I am now able to have friends who speak limited or no English, and it is great! My job is easier because I can communicate with an entire subset of customers and coworkers who I could barely say hello to before. The best “I speak Spanish!” moment for me was when a woman told me my licence plate had fallen off of my car as we were at a stop light. Think how far I would have driven had I not been able to understand her!

I have become more involved on campus by volunteering with USAC for various promotional events and with the office of international students as a language partner.

Most importantly, it has changed how I view people. I’m embarrassed to admit it, but it used to be frustrating for me when people could not successfully communicate in English. Now I am more patient, and understand how challenging it is to speak in a foreign language. I’m just thankful they’re trying at all! Also, I sometimes forget when I am greeting my friends or meeting new people that we don’t hug and kiss here. So I violate a lot of people’s personal space. Which, for me, is highly entertaining.

11. How many years did it/will it take you to graduate?

Four and a half. That includes transferring to the University of Nevada, changing my major, and studying abroad. So it’s not too bad when you account for all of those events that people claim set your graduation date back.

12. What are you doing now?

I’m working full time and going to school. As a waitress, I use my new language skills on a daily basis, and they have improved immensely since returning to the US. I changed my major from nursing to community health sciences, which is essentially public health. Hopefully I’ll be using my degree and Spanish language skills to aid in community health education, specifically in low income areas, but we’ll see what happens after graduation.

13. What, in your opinion, are the biggest myths students believe about study abroad?

That they don’t have the time or money for it.
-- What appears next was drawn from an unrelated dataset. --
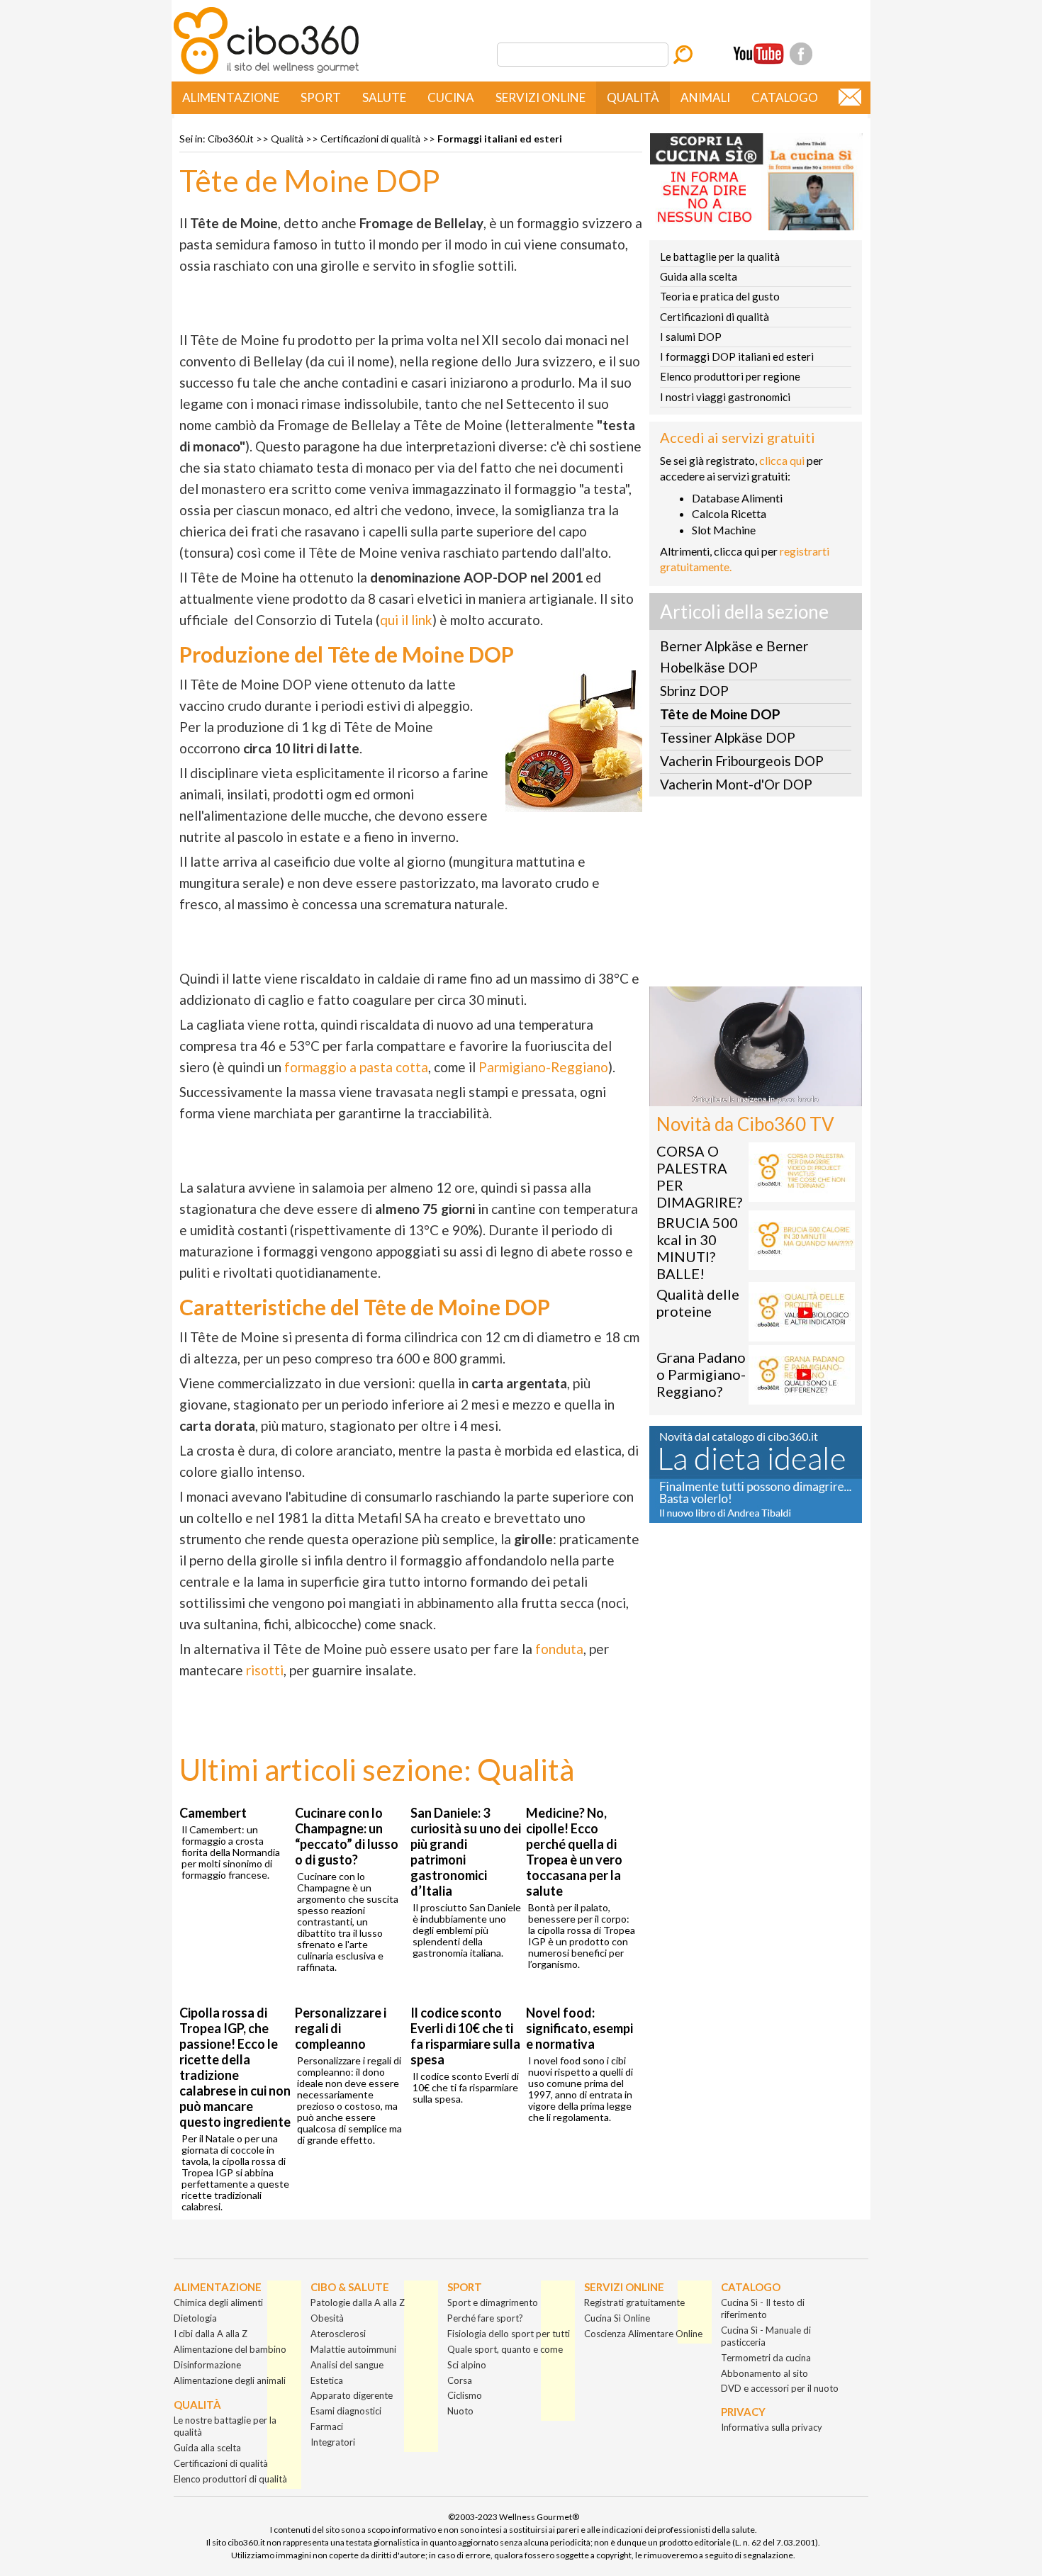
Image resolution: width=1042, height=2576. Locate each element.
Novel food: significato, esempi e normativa (579, 2028)
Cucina (450, 97)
The reality is, you must make the time, even if you feel that you can’t. There are summer and winter options if you’re really worried, but be prepared to fall in love and stay a full semester anyways. Again with the “once-in-a-lifetime, irreplaceable experience” thing. If you don’t make the time now, during your undergraduate years, there is a big chance you will not be able to make this decision in the future. With the money, calculate your total cost for a semester abroad (spending money and all) and compare it to a semester in the US. For some people, their US tuition alone is more expensive than a semester abroad. You’d be surprised how affordable it truly is when you compare it that way.

14. What advice would you tell students trying to decide whether or not to study abroad?

If you are considering it, you absolutely have to go. You really don’t have a choice anymore! Which may sound silly, but if this is something you have considered, you will regret not doing it. Too many people toy with the idea and choose not to go, and in the end they regret it. This experience will challenge you in areas that you didn’t realize you needed to grow in; it will change how you look at the world and how you communicate with people. I’m not sure that an individual can experience those challenges so rapidly and forcefully if they are in the comfort of their own country.